(Task to carry out) Only lines containing the string "agent" belong in the answer; find them in the records and copy them.
--- START ---
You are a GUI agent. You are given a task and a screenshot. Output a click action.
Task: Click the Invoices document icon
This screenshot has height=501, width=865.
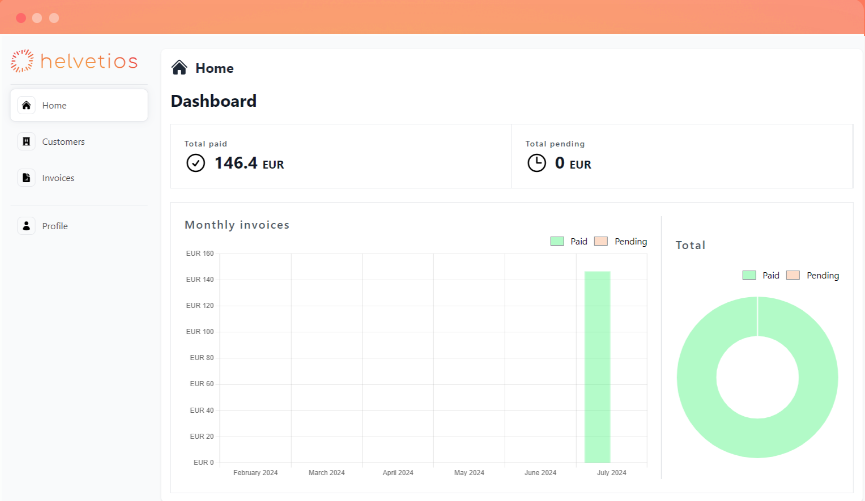point(26,178)
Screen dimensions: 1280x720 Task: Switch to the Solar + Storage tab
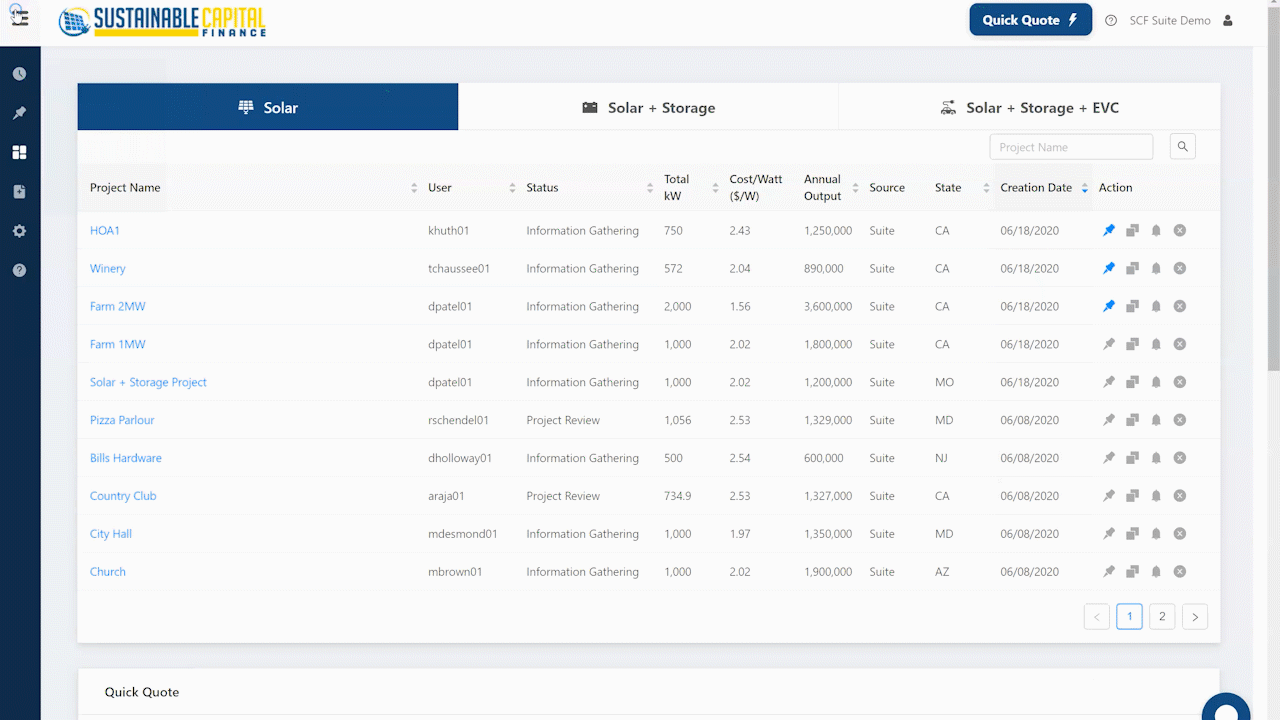point(648,107)
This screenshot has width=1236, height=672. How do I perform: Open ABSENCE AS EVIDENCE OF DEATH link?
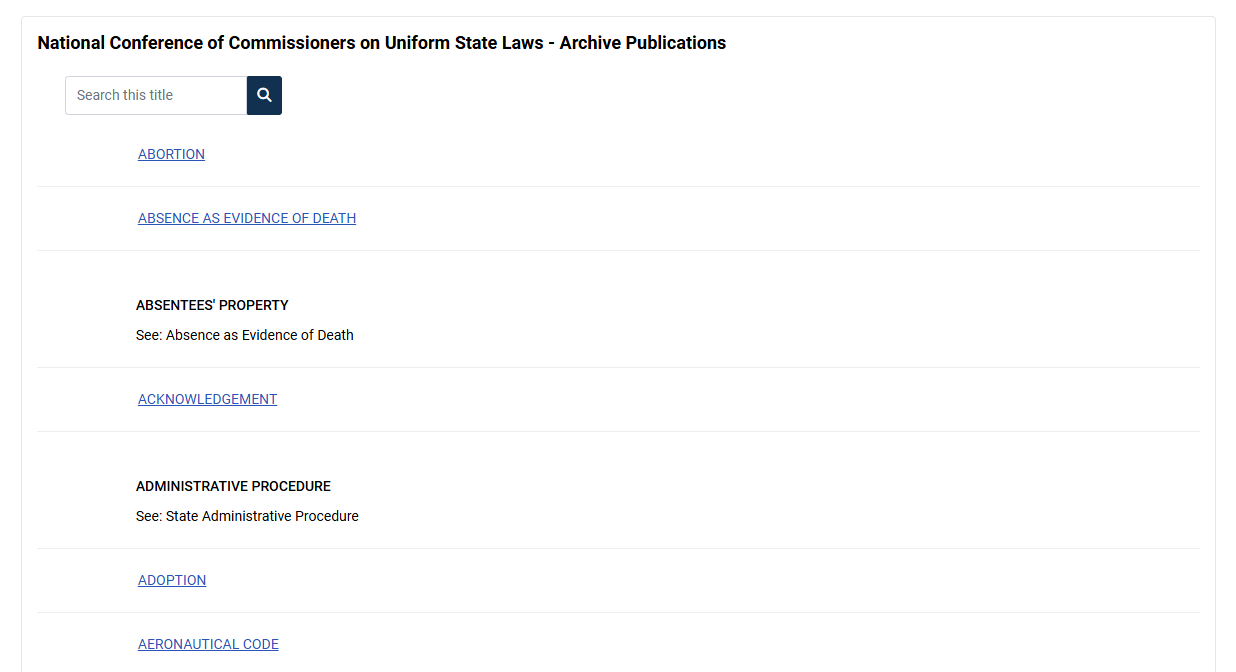(247, 218)
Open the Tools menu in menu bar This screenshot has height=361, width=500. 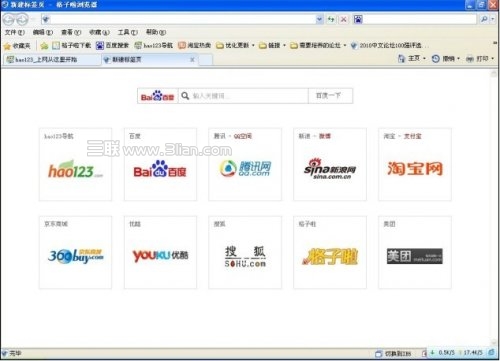pyautogui.click(x=127, y=32)

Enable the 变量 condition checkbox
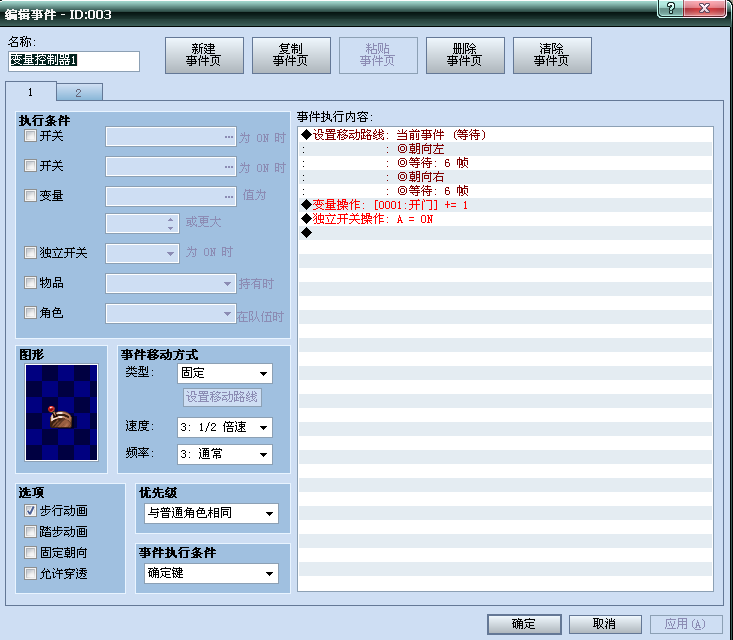point(31,196)
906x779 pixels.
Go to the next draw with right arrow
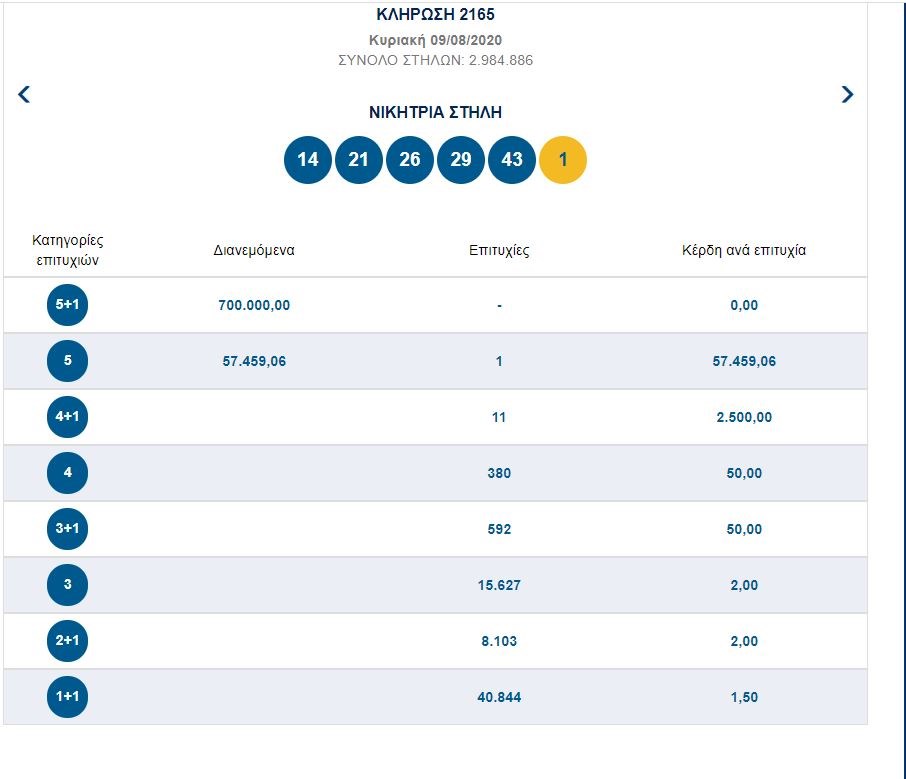coord(847,95)
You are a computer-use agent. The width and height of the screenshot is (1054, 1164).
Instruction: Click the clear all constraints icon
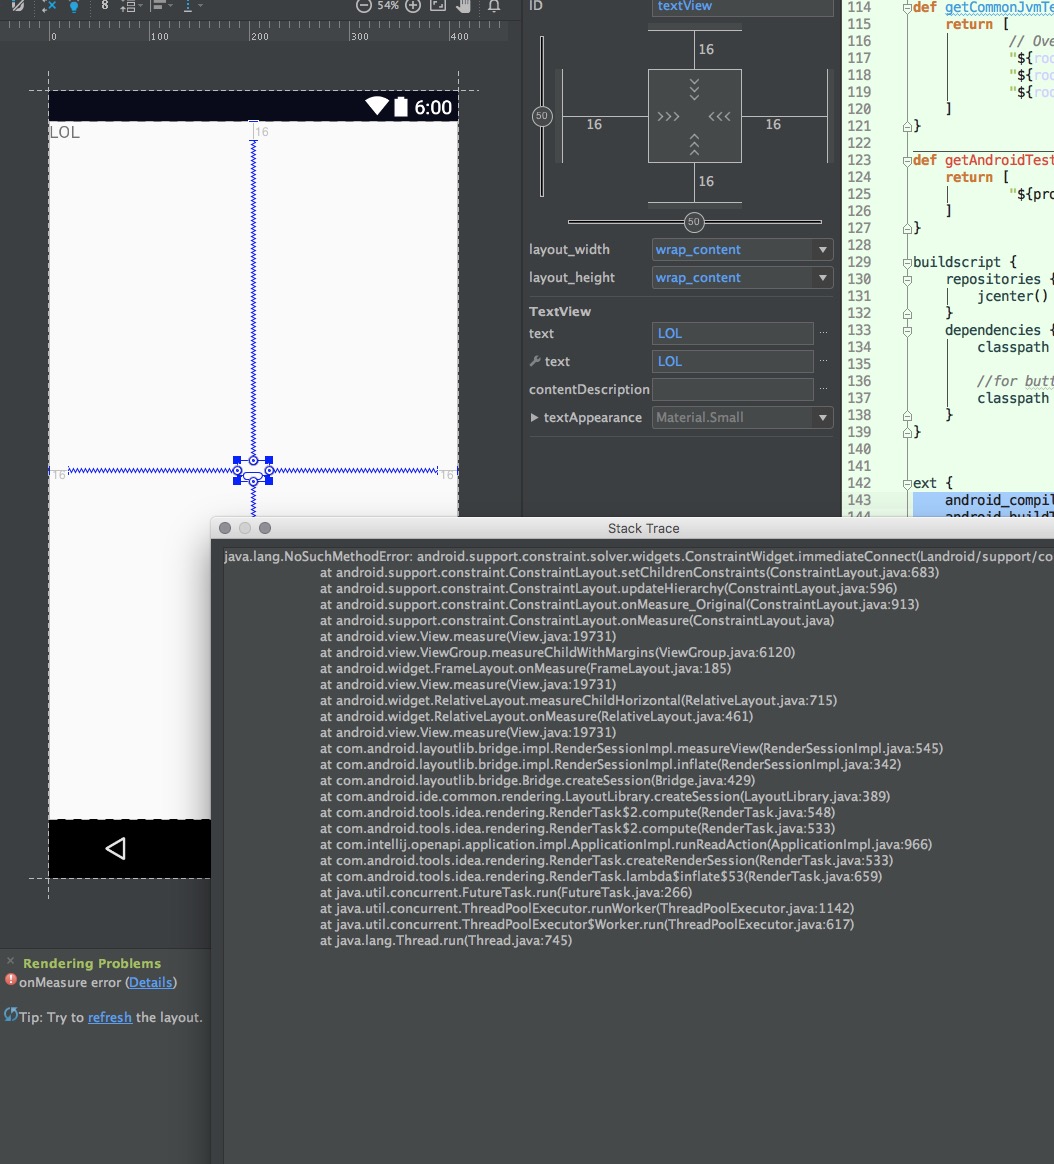(x=47, y=5)
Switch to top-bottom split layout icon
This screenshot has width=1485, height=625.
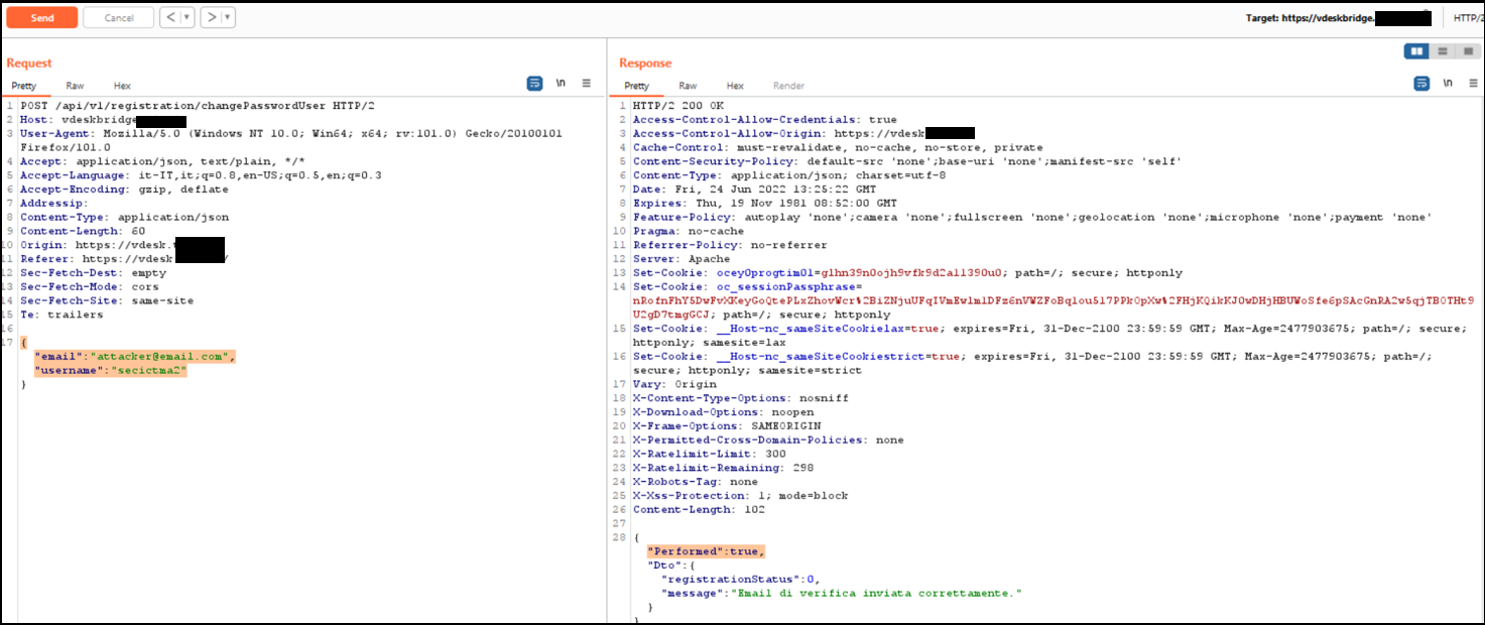click(x=1442, y=51)
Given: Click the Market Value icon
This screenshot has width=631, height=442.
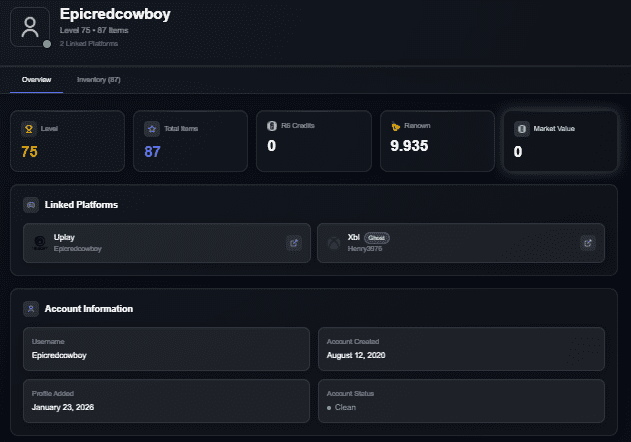Looking at the screenshot, I should point(520,129).
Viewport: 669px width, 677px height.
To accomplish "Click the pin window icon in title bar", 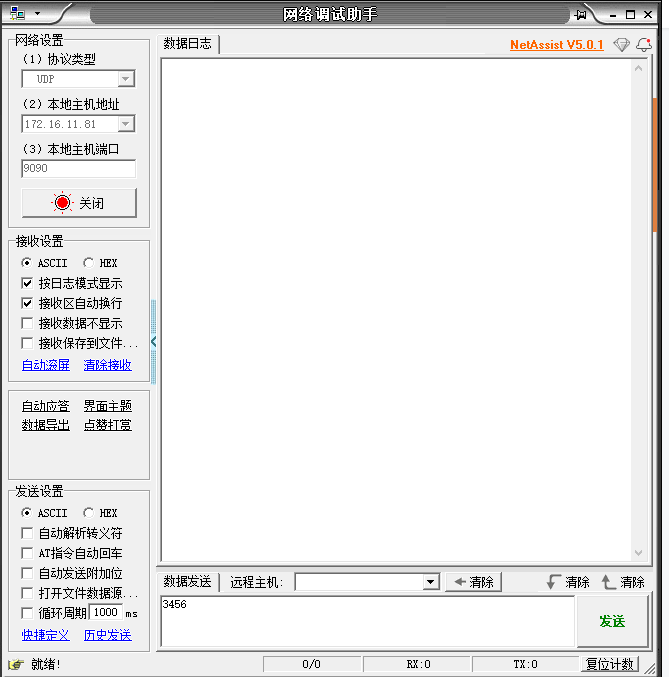I will click(581, 14).
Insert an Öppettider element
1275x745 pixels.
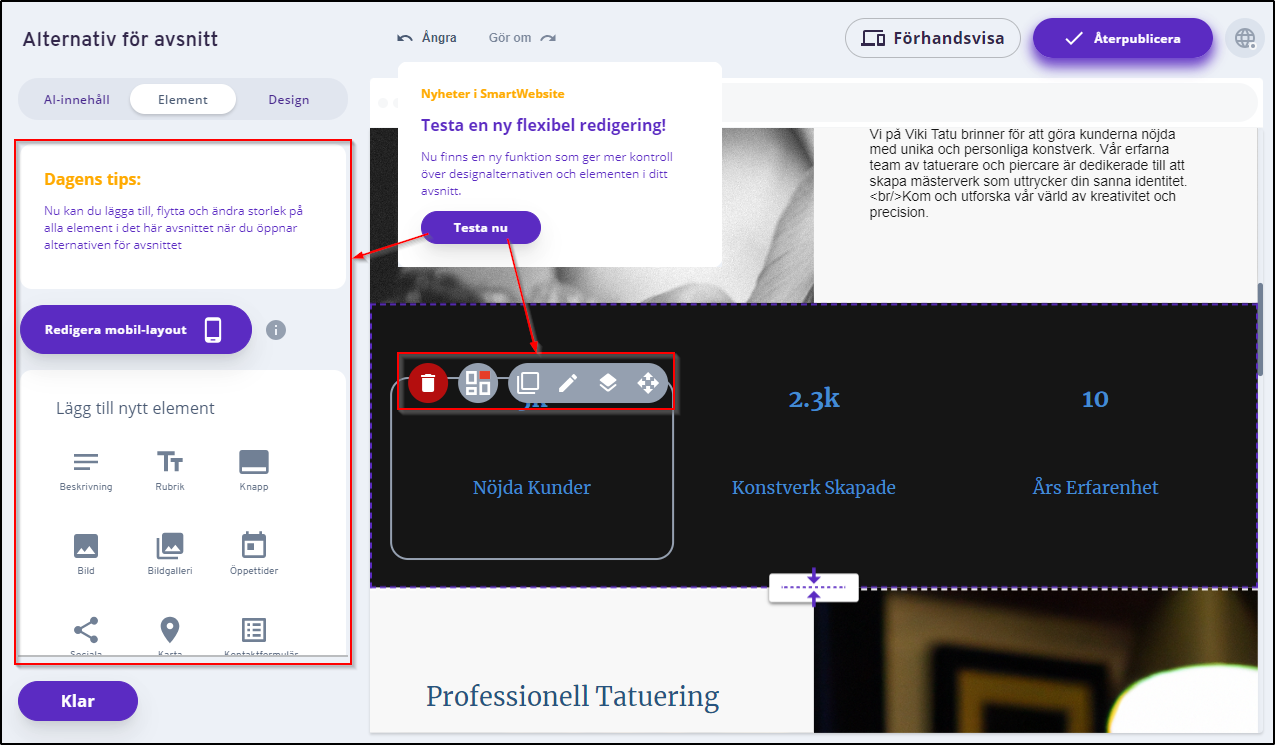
--- END ---
(Problem solution)
You are a GUI agent. You are given a task and a screenshot. Output a click action.
You are a computer-use agent. The width and height of the screenshot is (1054, 1164).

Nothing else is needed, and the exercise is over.